|Old Navy sweater; thrifted Gap gingham shirt; Gap Outlet shorts; We Love Colors tights; thrifted vintage Cole Haan boots; thrifted vintage satchel|
When I was younger, my arch nemesis was math. I hated math. I moaned and groaned through lessons at school. I procrastinated on my homework. I flunked tests in a tragically magnificent manner, earning single-digit scores that led to painful conferences between my parents and teachers. It became kind of a family joke, Elissa and her math problems. Eventually my parents found before and after-school tutors, and I spent long, long, long hours sitting through private instruction, watching the clock tick depressingly towards oblivion.

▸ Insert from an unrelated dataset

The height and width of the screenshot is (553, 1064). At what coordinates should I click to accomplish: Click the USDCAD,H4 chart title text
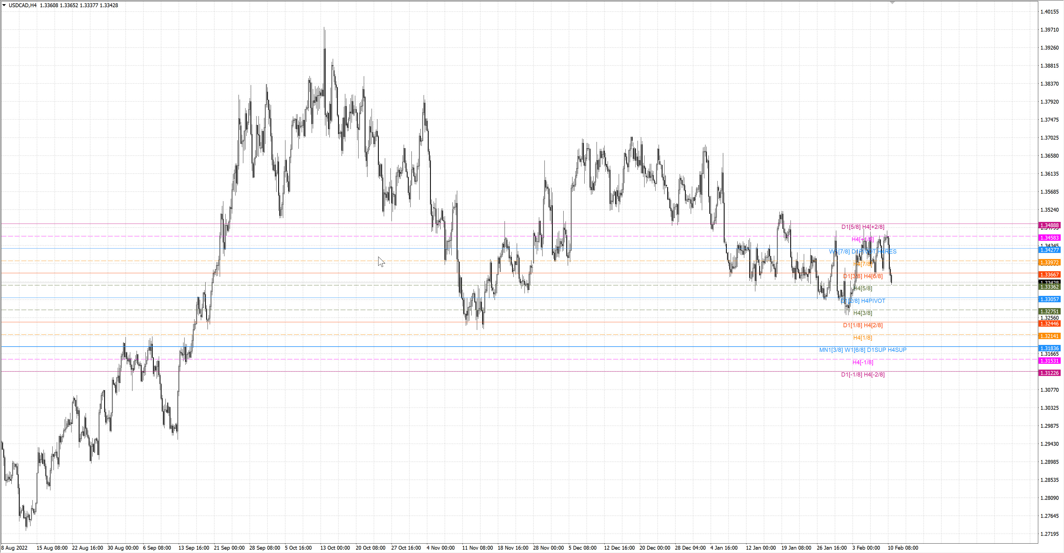click(x=23, y=5)
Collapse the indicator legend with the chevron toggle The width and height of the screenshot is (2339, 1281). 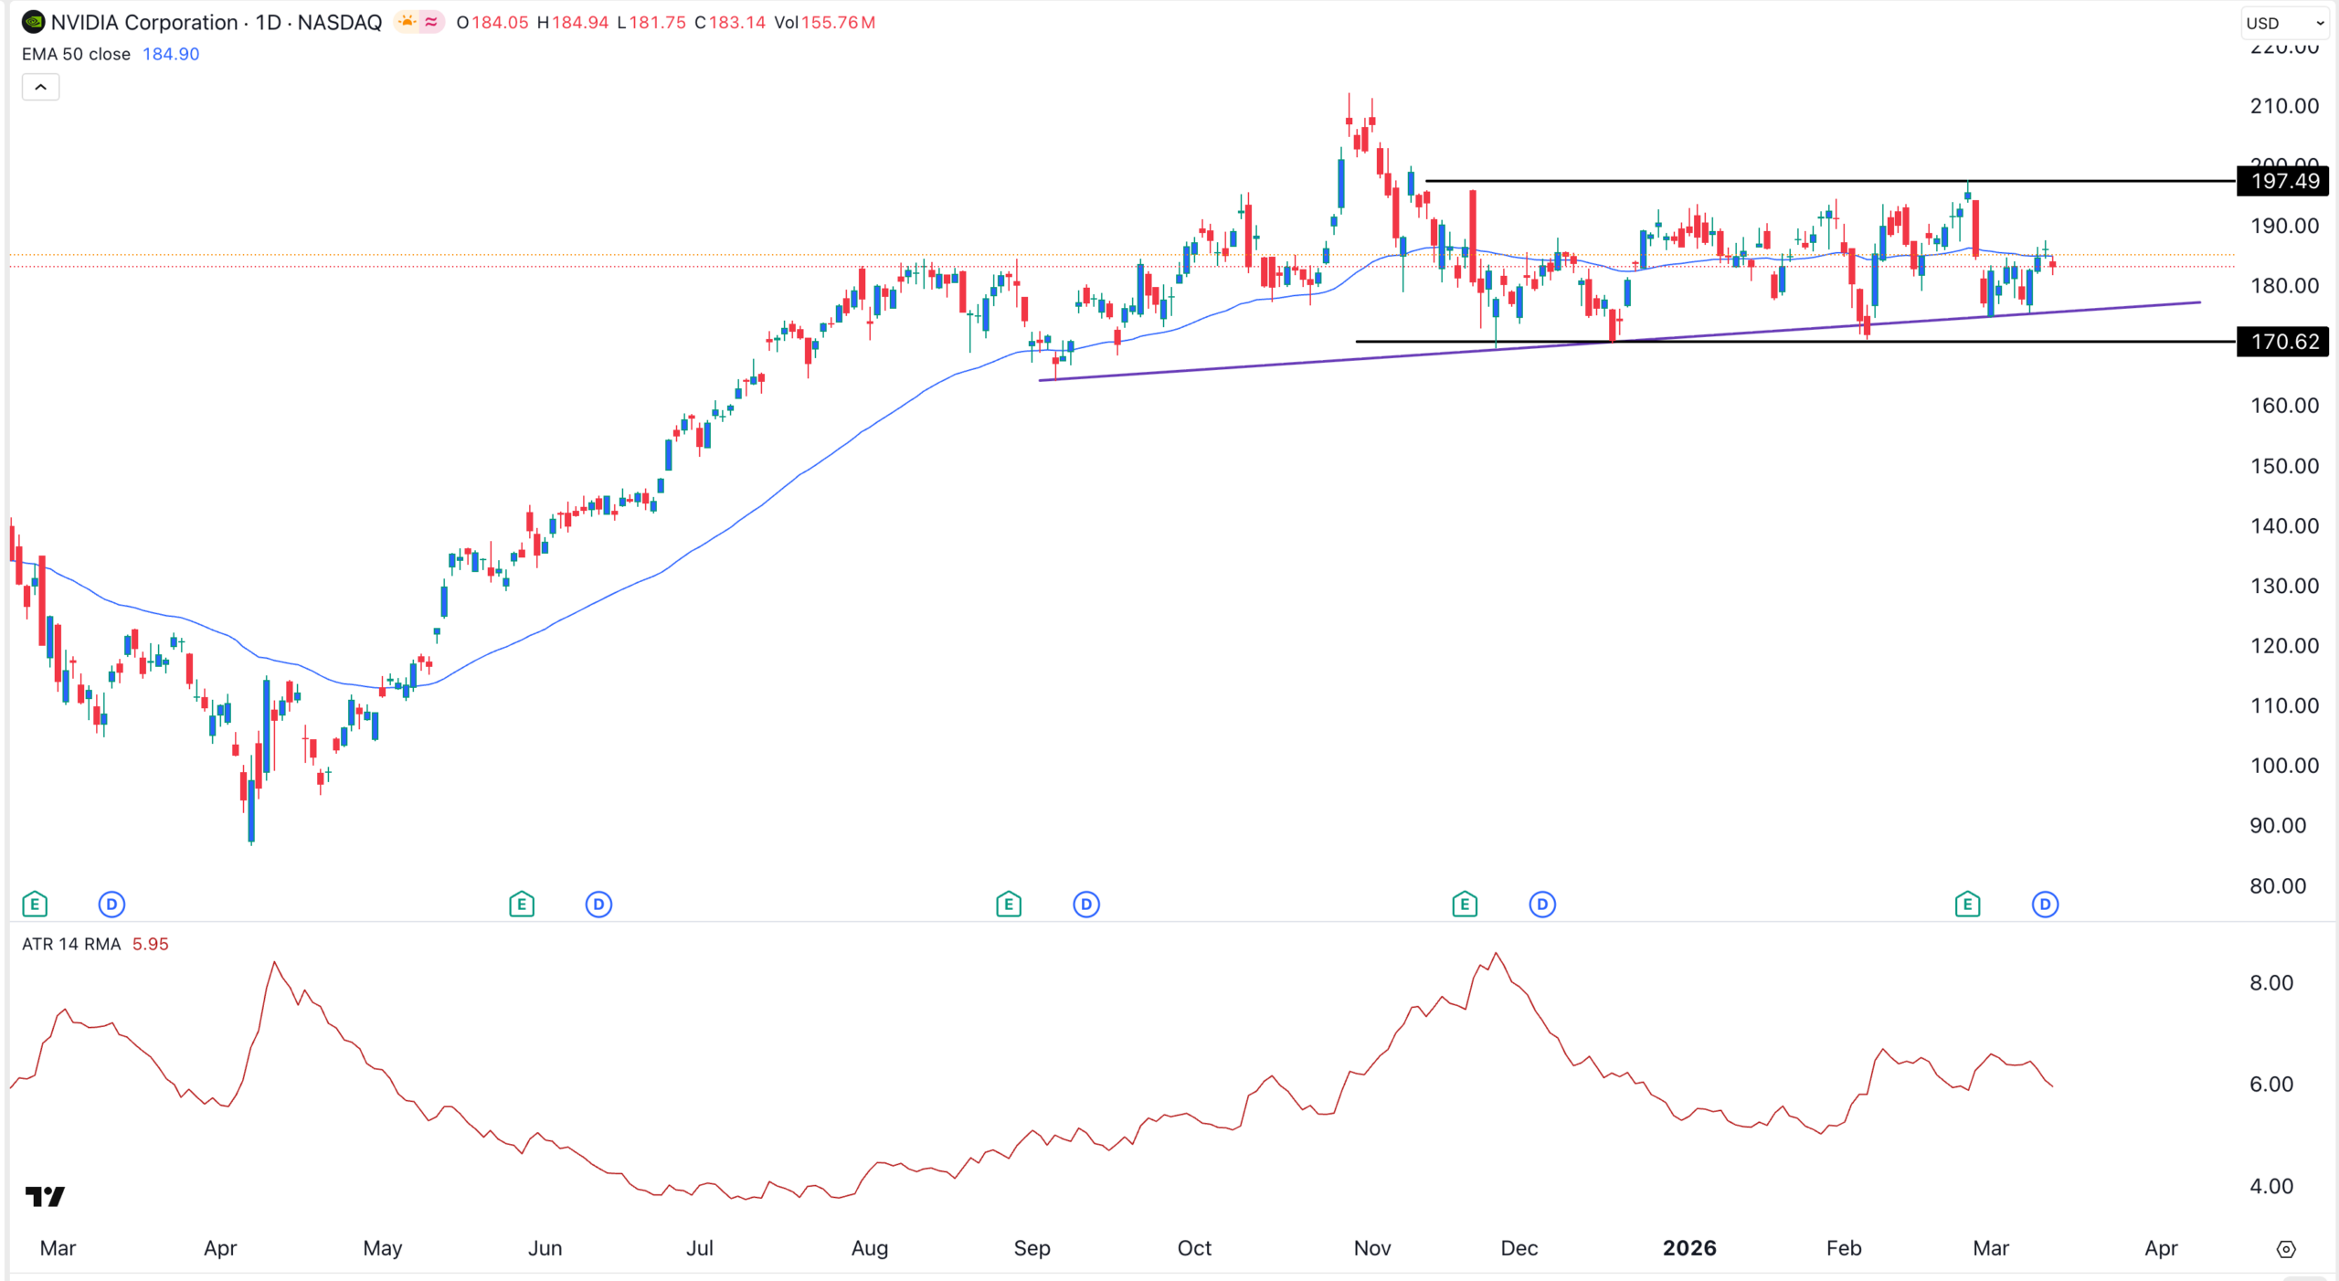pos(40,86)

The worst thing about my math disability wasn't my failing grades. No, the worst thing was the hope and optimism I felt before each test, only to discover that I'd flunked. One particularly tragic exam from my junior year comes to mind. I was absolutely convinced I'd not only passed that midterm, but aced it. Finally I had conquered my math demon. My parents could stop shelling out money on tutors and spend it on something useful, like a pony. Schoolmates would line up at my door, begging me for the secret formula to my math genius. My cousins would stop making fun of me for my inability to calculate fourth-grade fractions. I had made it.

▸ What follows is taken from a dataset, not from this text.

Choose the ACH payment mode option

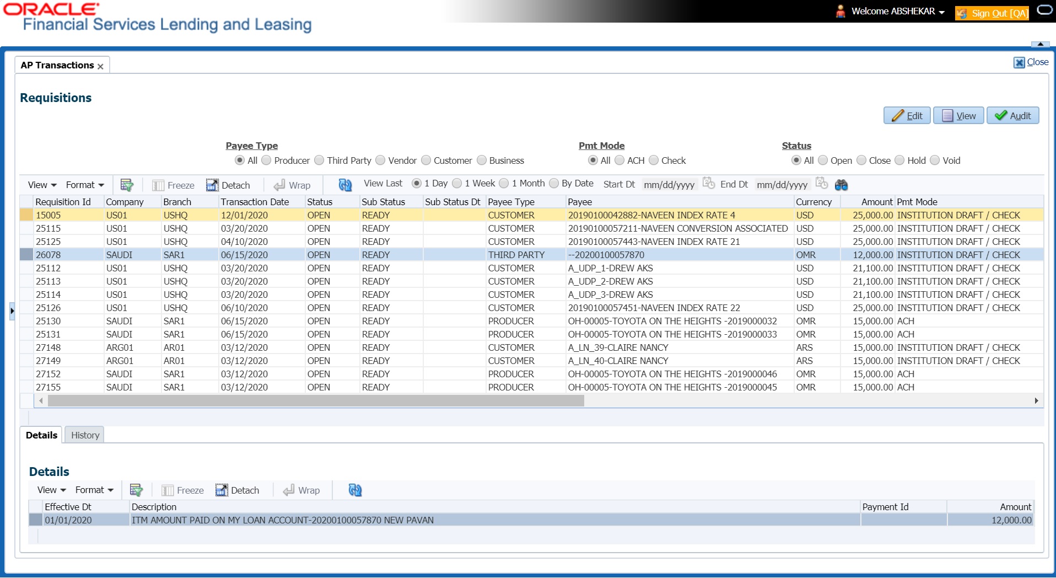click(619, 160)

If memory serves me correctly, my grade on that exam hovered in the forties.
I feel that today's shorts and tights outfit strikes a similar chord. When I got dressed this morning, I was sure I'd nailed this look. I carefully studied images on Pinterest with women in shorts and tights, and took inspiration from their denim and boots. I waltzed out of my house with a confident strut. Now, I'm not so convinced. And if a quadratic equation exists that can solve the problem, I'm beyond hope.